Target system / organ toxicity

Critical effects observed:
no

Any other information on results incl. tables

All animals, except those in the satellite groups, were examined by the laboratory veterinarian before the start of the study (test day 3) and during the week prior to sacrifice (test day 89) using a mydriatic solution and an indirect ophthalmoscope.

Applicant's summary and conclusion

Conclusions:
There were no target organs positively identified following 13 weeks of dermal administration of extremely high dose levels of TGME. In addition to evaluating the systemic toxicity of TGME via the dermal route of administration, this study was specifically designed to assess the potential for TGME to induce hematological and testicular effects that have been observed in rats exposed to a structural analogue, 2-methoxyethanol. The only treatment-related effects noted in this study consisted of focal areas (<2mm) of dermal irritation in nearly all animals administered TGME. The dermal irritation was secondary to small abrasions induced by repeated clipping of the fur. Areas of the skin that were not abraded by clipping were unaffected by treatment with TGME. All dermal observations noted prior to necropsy were not evident following exsanguination.
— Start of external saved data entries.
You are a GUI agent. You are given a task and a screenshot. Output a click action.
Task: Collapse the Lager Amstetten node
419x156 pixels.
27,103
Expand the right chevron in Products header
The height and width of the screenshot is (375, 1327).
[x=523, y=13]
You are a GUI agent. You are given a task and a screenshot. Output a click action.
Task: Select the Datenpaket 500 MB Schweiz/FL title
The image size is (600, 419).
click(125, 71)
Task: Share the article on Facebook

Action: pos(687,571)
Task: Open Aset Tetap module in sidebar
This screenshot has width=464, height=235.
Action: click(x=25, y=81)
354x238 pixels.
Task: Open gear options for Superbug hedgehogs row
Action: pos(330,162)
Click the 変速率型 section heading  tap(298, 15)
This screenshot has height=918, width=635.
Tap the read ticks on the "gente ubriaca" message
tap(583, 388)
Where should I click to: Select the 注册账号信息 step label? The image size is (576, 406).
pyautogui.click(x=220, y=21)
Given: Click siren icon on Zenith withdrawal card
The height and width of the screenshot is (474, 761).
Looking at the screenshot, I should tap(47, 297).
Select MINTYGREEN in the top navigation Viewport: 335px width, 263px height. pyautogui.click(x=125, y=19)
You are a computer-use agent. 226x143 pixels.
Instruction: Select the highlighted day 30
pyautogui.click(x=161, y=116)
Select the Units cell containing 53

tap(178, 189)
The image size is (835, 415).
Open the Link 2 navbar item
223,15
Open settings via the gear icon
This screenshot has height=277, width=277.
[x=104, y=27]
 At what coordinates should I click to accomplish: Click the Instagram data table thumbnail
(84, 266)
Moreover, microscopic examination of tissue from the dermal test site did not indicate pathologic changes in the epidermis, dermis, or subcutis. There were no clearly defined indications of systemic toxicity following 13 weeks of treatment, even with the additional emphasis on lymphoid, hematopoietic and reproductive organs. Therefore, the no-observed effect level (NOEL) for systemic toxicity was the highest dose level, 4000 mg/kg body weight/day.
Executive summary:

In a guideline and GLP study, dermal exposure to TGME (>10% of total body surface area, shaved, occluded) at doses up to 4000 mg/kg bw/day for 6 hours/day, 5 days/week (except holidays) for 13 weeks produced no clearly-defined indications of systemic toxicity, even with additional emphasis on lymphoid, hematopoietic and reproductive organs. Parameters evaluated included in-life clinical observations, dermal irritation, body weights, feed consumption, hematology, clinical chemistry, urinalysis, estrous cyclicity, selected organ weights, gross pathology and histopathology. The only treatment-related effects noted in this study consisted of focal areas (<2 mm) of dermal irritation in nearly all animals administered TGME. The dermal irritation was considered secondary to small abrasions induced by repeated clipping of the fur. Areas of the skin that were not abraded by clipping were unaffected by treatment with TGME. All dermal observations noted during the course of the study were not evident at necropsy. Moreover, microscopic examination of tissue from the dermal test site did not indicate pathologic changes. Based on these findings, 4000 mg/kg bw/day is considered a subchronic dermal NOEL for TGME systemic toxicity.